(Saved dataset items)
──────────
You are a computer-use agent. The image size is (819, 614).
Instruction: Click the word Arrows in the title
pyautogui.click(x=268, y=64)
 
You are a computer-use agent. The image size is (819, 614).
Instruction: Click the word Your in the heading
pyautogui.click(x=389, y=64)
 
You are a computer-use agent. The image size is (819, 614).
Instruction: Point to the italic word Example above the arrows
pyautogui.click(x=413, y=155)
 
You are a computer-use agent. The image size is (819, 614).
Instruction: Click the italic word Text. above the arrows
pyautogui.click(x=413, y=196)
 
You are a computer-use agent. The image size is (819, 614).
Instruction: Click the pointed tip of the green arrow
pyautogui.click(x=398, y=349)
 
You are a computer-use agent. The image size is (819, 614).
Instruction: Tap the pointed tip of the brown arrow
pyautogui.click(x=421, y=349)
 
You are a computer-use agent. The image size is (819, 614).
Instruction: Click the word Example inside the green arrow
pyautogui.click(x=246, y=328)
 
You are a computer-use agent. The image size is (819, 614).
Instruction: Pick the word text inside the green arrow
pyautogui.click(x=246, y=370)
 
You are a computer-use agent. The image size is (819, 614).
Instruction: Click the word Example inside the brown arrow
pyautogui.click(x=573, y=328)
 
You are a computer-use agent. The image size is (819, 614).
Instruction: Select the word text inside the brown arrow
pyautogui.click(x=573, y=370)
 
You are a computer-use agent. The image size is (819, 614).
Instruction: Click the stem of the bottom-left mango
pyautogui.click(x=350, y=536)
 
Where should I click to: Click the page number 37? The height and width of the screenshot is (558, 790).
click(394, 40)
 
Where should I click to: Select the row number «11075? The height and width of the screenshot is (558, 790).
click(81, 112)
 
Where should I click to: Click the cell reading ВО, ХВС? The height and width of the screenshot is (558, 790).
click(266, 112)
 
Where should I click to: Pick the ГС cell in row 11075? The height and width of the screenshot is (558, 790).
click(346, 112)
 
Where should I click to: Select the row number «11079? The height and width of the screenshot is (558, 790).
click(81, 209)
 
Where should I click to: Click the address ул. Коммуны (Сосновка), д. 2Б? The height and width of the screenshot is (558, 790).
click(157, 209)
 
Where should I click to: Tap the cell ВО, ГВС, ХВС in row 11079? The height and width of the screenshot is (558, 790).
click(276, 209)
──────────
TASK BRIEF: Turn the listing above into a numbered list with one entry per line, covering every line and leaving out the blank ones.

TASK SOLUTION:
1. You are a computer-use agent. The image size is (819, 614).
2. Instruction: Click the word Arrows in the title
3. pyautogui.click(x=268, y=64)
4. You are a computer-use agent. The image size is (819, 614).
5. Instruction: Click the word Your in the heading
6. pyautogui.click(x=389, y=64)
7. You are a computer-use agent. The image size is (819, 614).
8. Instruction: Point to the italic word Example above the arrows
9. pyautogui.click(x=413, y=155)
10. You are a computer-use agent. The image size is (819, 614).
11. Instruction: Click the italic word Text. above the arrows
12. pyautogui.click(x=413, y=196)
13. You are a computer-use agent. The image size is (819, 614).
14. Instruction: Click the pointed tip of the green arrow
15. pyautogui.click(x=398, y=349)
16. You are a computer-use agent. The image size is (819, 614).
17. Instruction: Tap the pointed tip of the brown arrow
18. pyautogui.click(x=421, y=349)
19. You are a computer-use agent. The image size is (819, 614).
20. Instruction: Click the word Example inside the green arrow
21. pyautogui.click(x=246, y=328)
22. You are a computer-use agent. The image size is (819, 614).
23. Instruction: Pick the word text inside the green arrow
24. pyautogui.click(x=246, y=370)
25. You are a computer-use agent. The image size is (819, 614).
26. Instruction: Click the word Example inside the brown arrow
27. pyautogui.click(x=573, y=328)
28. You are a computer-use agent. The image size is (819, 614).
29. Instruction: Select the word text inside the brown arrow
30. pyautogui.click(x=573, y=370)
31. You are a computer-use agent. The image size is (819, 614).
32. Instruction: Click the stem of the bottom-left mango
33. pyautogui.click(x=350, y=536)
34. Where should I click to: Click the page number 37? The height and width of the screenshot is (558, 790).
35. click(394, 40)
36. Where should I click to: Select the row number «11075? The height and width of the screenshot is (558, 790).
37. click(81, 112)
38. Where should I click to: Click the cell reading ВО, ХВС? The height and width of the screenshot is (558, 790).
39. click(266, 112)
40. Where should I click to: Pick the ГС cell in row 11075? The height and width of the screenshot is (558, 790).
41. click(346, 112)
42. Where should I click to: Select the row number «11079? The height and width of the screenshot is (558, 790).
43. click(81, 209)
44. Where should I click to: Click the address ул. Коммуны (Сосновка), д. 2Б? The height and width of the screenshot is (558, 790).
45. click(157, 209)
46. Where should I click to: Tap the cell ВО, ГВС, ХВС in row 11079? The height and width of the screenshot is (558, 790).
47. click(276, 209)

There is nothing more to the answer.